Lessons From The Ecuador 2020 Debt Restructuring Case

Published on: 25/04/24

By: Simon Cueva,  Hamouda Chekir, Jose Antonio Gonzalez,

Exploring Ecuador's Economic Challenges and Debt Restructuring

A Case Study by:

  • Hamouda Chekir

Finance for Development Lab

  • Simon Cueva

Finance for Development Lab, Former Minister of  Economy and Finance of Ecuador

  • José Antonio González

Former Minister of Finance and Public Credit of Mexico

This research paper delves into the intricacies of Ecuador's 2020 debt restructuring episode and its takeaways, offering invaluable insights from key figures having a close understanding of the Ecuadorian economy and debt discussions, namely Simon Cueva, former Minister of Economy and Finance of Ecuador, José Antonio González, former Minister of Finance and Public Credit of Mexico, and Hamouda Chekir, sovereign debt specialist and founding member of the Finance for Development Lab.

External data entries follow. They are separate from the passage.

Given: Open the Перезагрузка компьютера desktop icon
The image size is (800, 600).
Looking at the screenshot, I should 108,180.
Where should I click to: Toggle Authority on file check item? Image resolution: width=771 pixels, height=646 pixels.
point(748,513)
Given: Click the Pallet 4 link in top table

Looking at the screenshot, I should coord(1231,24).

Ecuador, like several other frontier economies with high levels of external debt, currently faces severe liquidity constraints.  In recent years, Ecuador has made significant efforts to overcome these challenges. This includes successfully completing an ambitious program with the International Monetary Fund, restructuring its external commercial debt in 2020 (which amounted to over US$17 billion), and addressing its debt to Chinese lending institutions in 2022 (approximately US$4 billion).

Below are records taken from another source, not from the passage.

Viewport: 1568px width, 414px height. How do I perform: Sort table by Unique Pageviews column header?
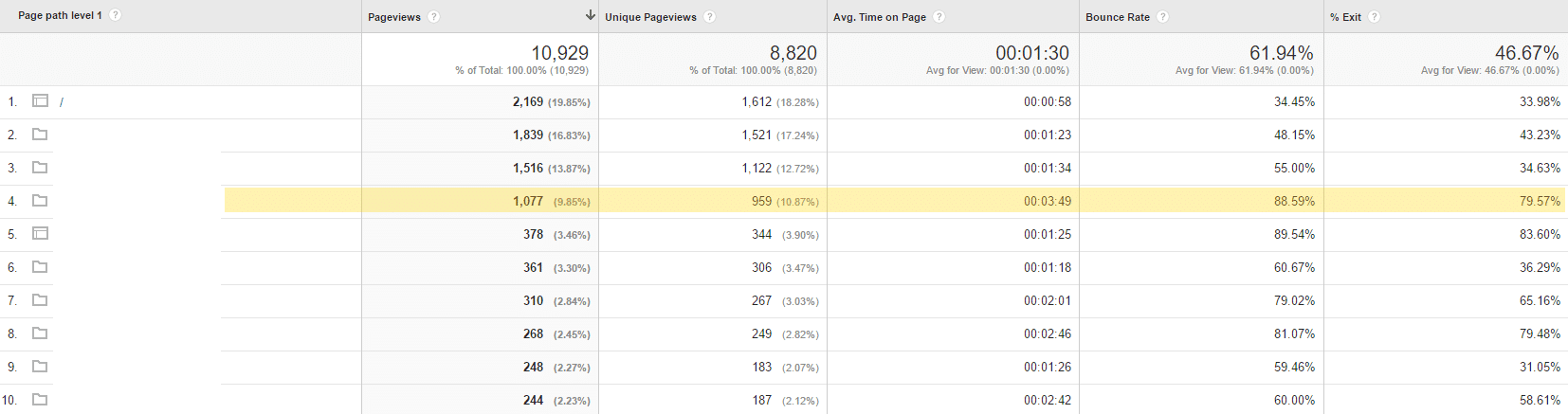(x=650, y=17)
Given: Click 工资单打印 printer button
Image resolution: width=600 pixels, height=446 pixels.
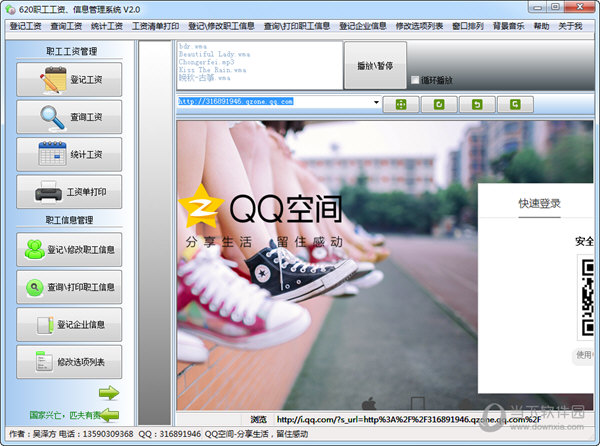Looking at the screenshot, I should point(69,191).
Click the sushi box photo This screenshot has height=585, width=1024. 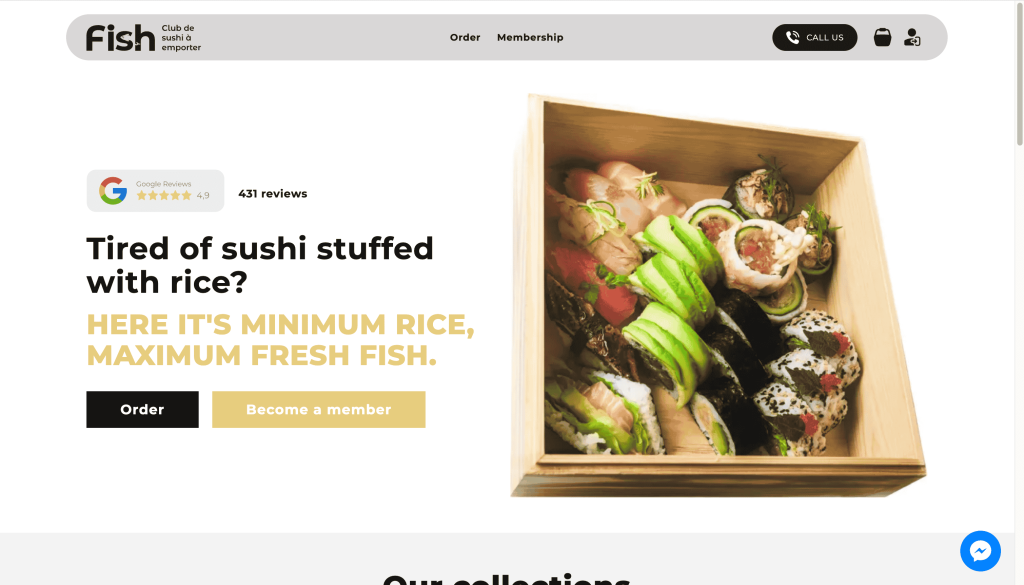click(x=718, y=295)
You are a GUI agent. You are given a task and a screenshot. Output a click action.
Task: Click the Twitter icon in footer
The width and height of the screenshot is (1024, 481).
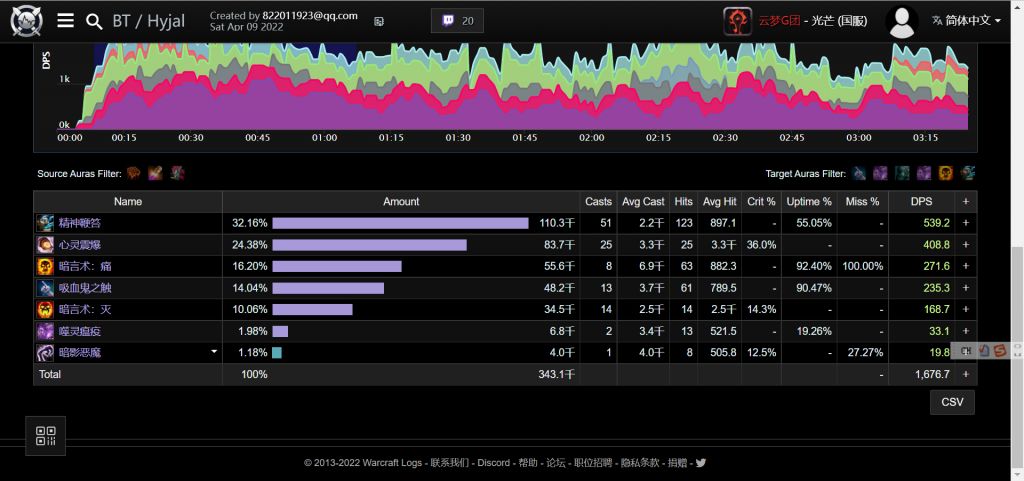pos(701,463)
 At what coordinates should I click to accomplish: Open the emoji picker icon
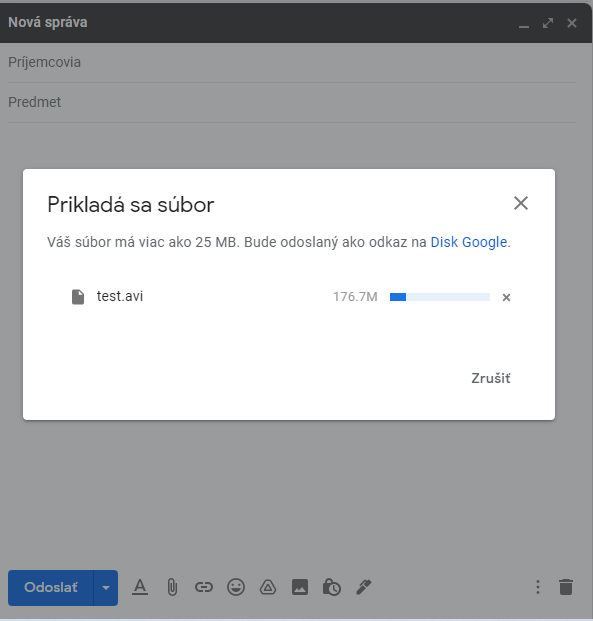click(236, 587)
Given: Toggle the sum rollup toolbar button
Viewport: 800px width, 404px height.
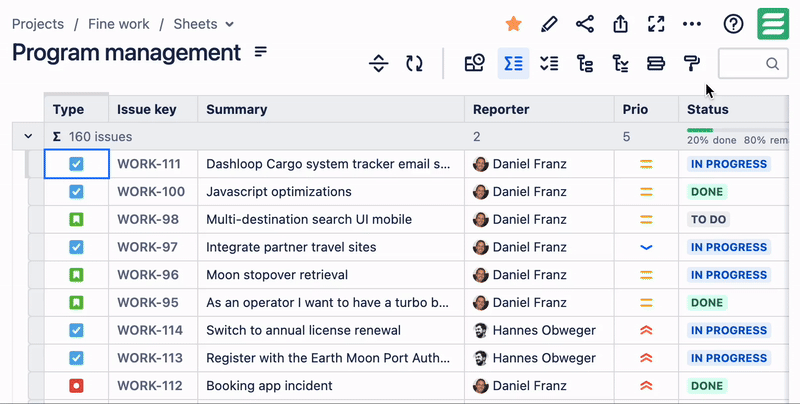Looking at the screenshot, I should pyautogui.click(x=513, y=64).
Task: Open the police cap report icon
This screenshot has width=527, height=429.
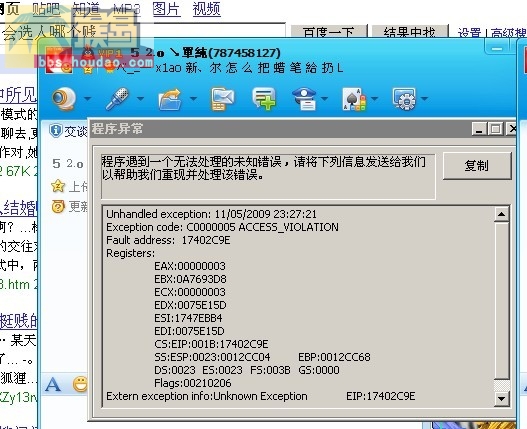Action: [x=305, y=99]
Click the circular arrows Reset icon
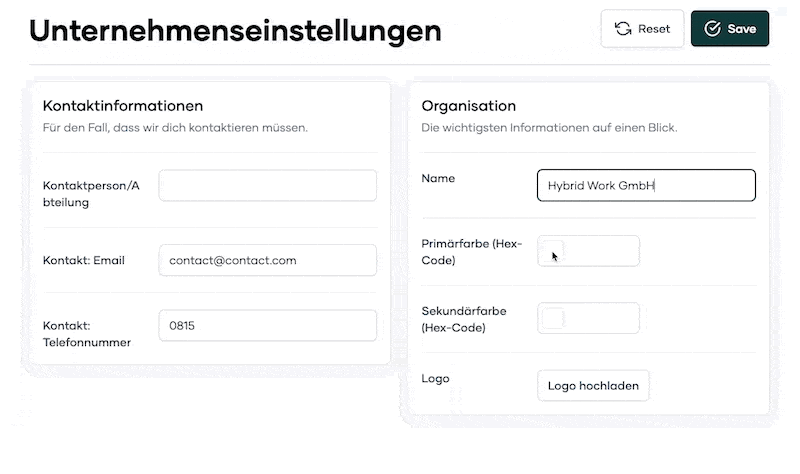 click(x=622, y=29)
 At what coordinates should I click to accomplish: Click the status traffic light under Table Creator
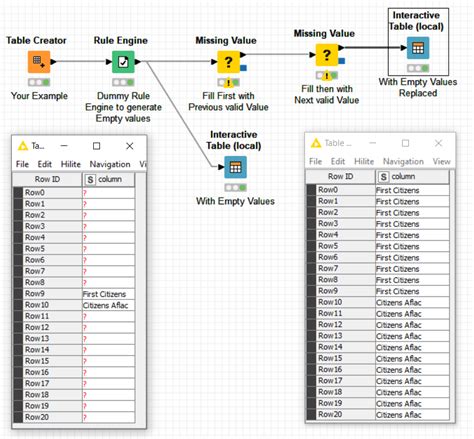39,82
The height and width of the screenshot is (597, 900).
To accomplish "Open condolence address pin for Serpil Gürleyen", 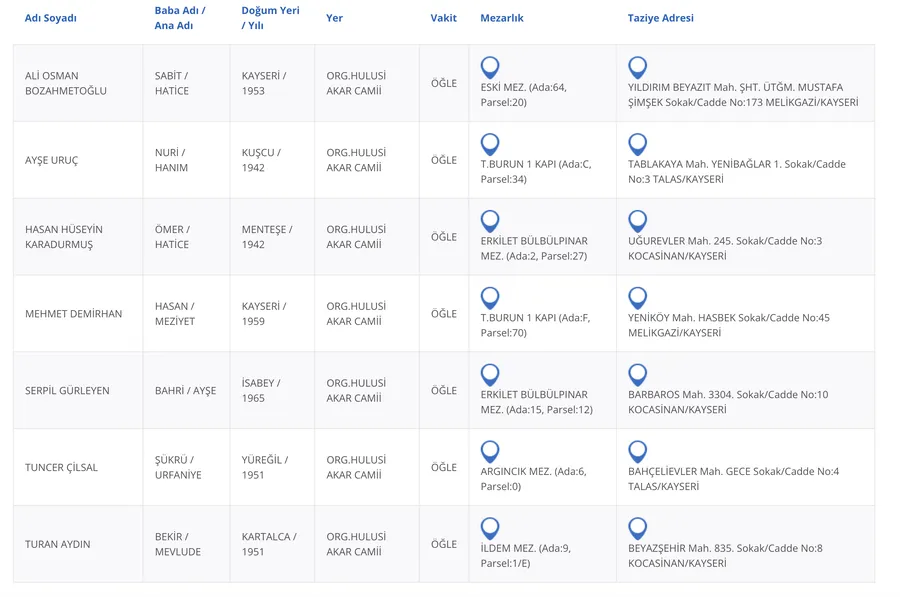I will (637, 375).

In March 2020, Ecuador faced a dual crisis with plummeting oil prices and the COVID-19 health crisis, leading to a significant loss of fiscal revenues. Subsequently, Ecuador publicly announced severe liquidity shortages and its inability to fully meet its debt obligations. This led to missed coupon payments and comprehensive debt restructuring negotiations, presenting a unique case with several noteworthy takeaways for future debt restructuring episodes.

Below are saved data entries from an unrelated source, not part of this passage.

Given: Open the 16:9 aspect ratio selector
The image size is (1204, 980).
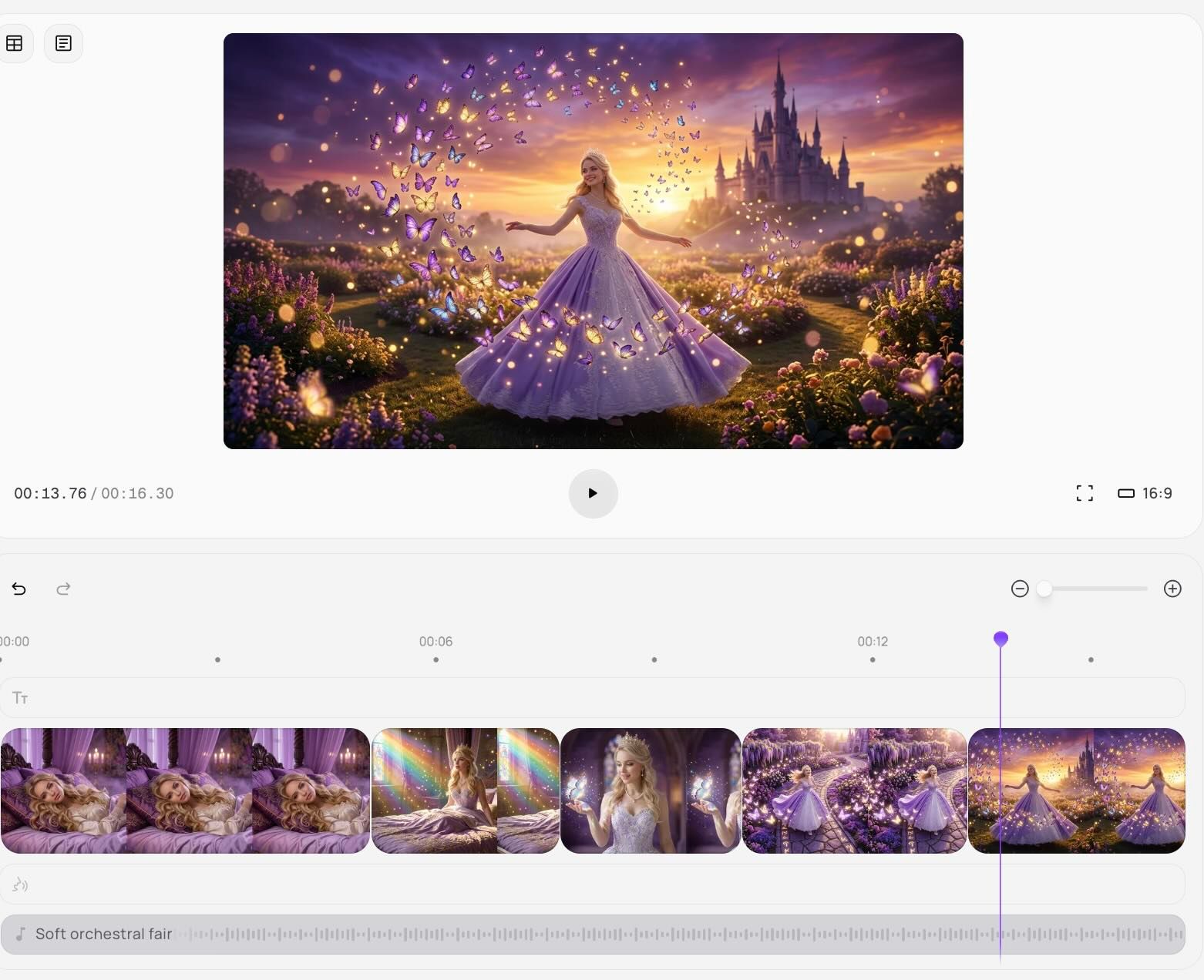Looking at the screenshot, I should (x=1145, y=493).
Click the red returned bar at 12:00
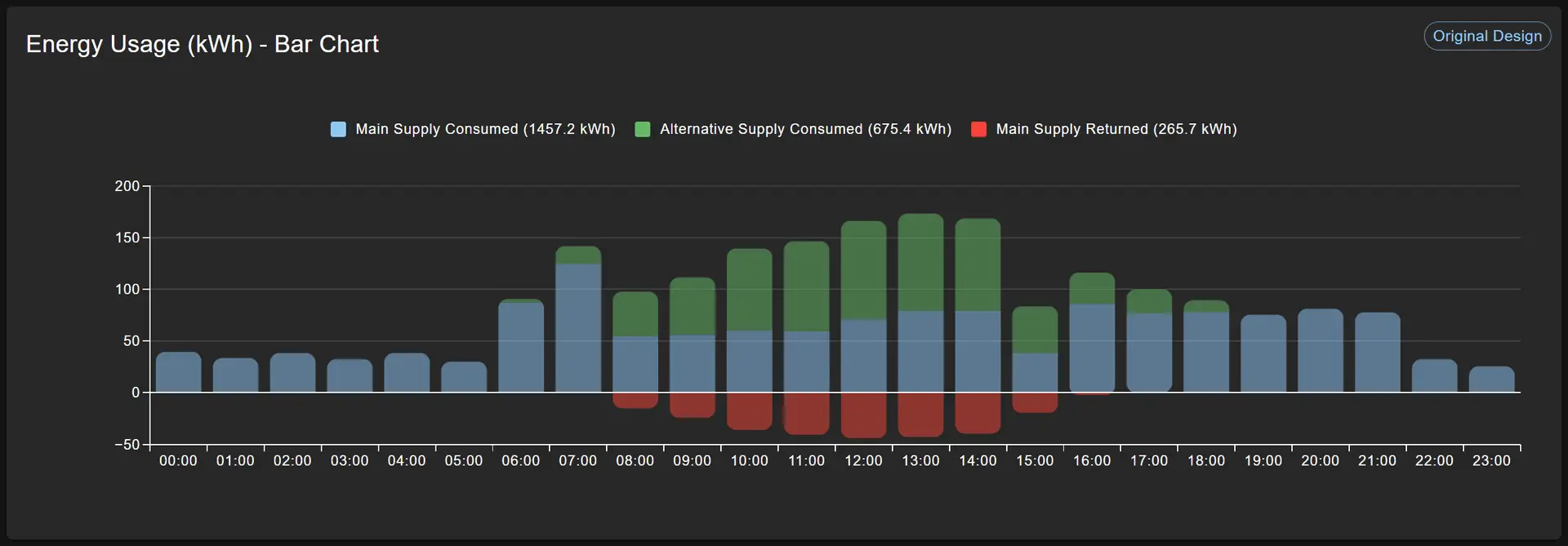The width and height of the screenshot is (1568, 546). pyautogui.click(x=863, y=415)
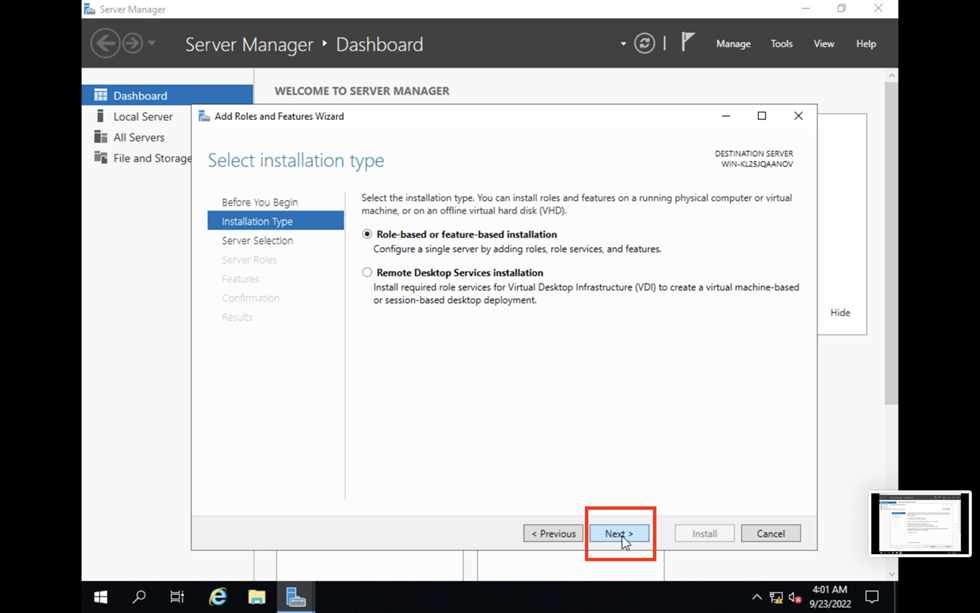Open Task View on the taskbar
The width and height of the screenshot is (980, 613).
177,597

This research paper explores the 2020 debt restructuring episode, providing insights on managing liquidity vulnerabilities and engaging in productive discussions with key creditors.

Key takeaways include:

  • The importance of securing a standstill.
  • The effectiveness of the third generation of Collective Action Clauses.
  • The crucial role of national authorities and reputable creditors in successful debt resolutions.